-- start RECORDS FOR PROCESSING --
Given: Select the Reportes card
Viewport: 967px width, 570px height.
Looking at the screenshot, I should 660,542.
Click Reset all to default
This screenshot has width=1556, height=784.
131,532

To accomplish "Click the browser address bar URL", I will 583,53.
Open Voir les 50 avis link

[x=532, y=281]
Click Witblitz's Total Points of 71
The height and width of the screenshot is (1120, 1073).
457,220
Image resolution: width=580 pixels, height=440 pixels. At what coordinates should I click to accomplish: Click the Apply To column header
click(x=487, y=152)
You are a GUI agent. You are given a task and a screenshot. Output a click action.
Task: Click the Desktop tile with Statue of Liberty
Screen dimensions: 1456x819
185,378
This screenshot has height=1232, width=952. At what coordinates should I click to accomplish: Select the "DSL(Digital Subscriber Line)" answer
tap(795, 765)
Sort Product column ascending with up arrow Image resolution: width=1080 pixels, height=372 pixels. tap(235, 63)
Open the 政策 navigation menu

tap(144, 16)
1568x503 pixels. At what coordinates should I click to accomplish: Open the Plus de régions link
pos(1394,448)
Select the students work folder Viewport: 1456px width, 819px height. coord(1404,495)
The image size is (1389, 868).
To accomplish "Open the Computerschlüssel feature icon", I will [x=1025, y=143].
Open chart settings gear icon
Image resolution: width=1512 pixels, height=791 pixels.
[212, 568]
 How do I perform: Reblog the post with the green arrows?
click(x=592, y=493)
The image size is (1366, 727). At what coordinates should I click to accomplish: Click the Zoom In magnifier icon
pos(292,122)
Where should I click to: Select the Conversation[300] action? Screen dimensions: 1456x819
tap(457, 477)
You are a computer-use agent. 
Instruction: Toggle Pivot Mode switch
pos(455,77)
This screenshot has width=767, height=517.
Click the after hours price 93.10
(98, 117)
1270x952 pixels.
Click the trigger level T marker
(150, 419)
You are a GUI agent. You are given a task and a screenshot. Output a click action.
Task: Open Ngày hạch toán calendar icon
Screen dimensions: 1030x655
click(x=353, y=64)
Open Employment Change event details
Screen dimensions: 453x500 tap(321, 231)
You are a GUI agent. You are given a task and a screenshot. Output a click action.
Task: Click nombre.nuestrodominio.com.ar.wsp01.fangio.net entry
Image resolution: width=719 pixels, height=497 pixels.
-- end RECORDS FOR PROCESSING --
WHAT NEEDS TO BE DONE — Rewrite all the entries above, changing every "Image resolution" to "Screenshot size" and leaving the rest as it is.

REPLY —
Given: Select the Reportes card
Viewport: 967px width, 570px height.
Looking at the screenshot, I should 660,542.
Click Reset all to default
This screenshot has width=1556, height=784.
131,532

To accomplish "Click the browser address bar URL", I will 583,53.
Open Voir les 50 avis link

[x=532, y=281]
Click Witblitz's Total Points of 71
The height and width of the screenshot is (1120, 1073).
457,220
Screenshot size: width=580 pixels, height=440 pixels. At what coordinates should I click to accomplish: Click the Apply To column header
click(x=487, y=152)
You are a GUI agent. You are given a task and a screenshot. Output a click action.
Task: Click the Desktop tile with Statue of Liberty
Screen dimensions: 1456x819
185,378
This screenshot has height=1232, width=952. At what coordinates should I click to accomplish: Select the "DSL(Digital Subscriber Line)" answer
tap(795, 765)
Sort Product column ascending with up arrow Screenshot size: width=1080 pixels, height=372 pixels. tap(235, 63)
Open the 政策 navigation menu

tap(144, 16)
1568x503 pixels. At what coordinates should I click to accomplish: Open the Plus de régions link
pos(1394,448)
Select the students work folder Viewport: 1456px width, 819px height. coord(1404,495)
The image size is (1389, 868).
To accomplish "Open the Computerschlüssel feature icon", I will [x=1025, y=143].
Open chart settings gear icon
Screenshot size: width=1512 pixels, height=791 pixels.
[212, 568]
 How do I perform: Reblog the post with the green arrows?
click(x=592, y=493)
The image size is (1366, 727). At what coordinates should I click to accomplish: Click the Zoom In magnifier icon
pos(292,122)
Where should I click to: Select the Conversation[300] action? Screen dimensions: 1456x819
tap(457, 477)
You are a computer-use agent. 
Instruction: Toggle Pivot Mode switch
pos(455,77)
This screenshot has width=767, height=517.
Click the after hours price 93.10
(98, 117)
1270x952 pixels.
Click the trigger level T marker
(150, 419)
You are a GUI agent. You are given a task and a screenshot. Output a click action.
Task: Open Ngày hạch toán calendar icon
Screen dimensions: 1030x655
click(x=353, y=64)
Open Employment Change event details
Screen dimensions: 453x500 tap(321, 231)
You are a GUI agent. You are given a task and a screenshot. Output a click action.
Task: Click nombre.nuestrodominio.com.ar.wsp01.fangio.net entry
Screenshot size: width=719 pixels, height=497 pixels.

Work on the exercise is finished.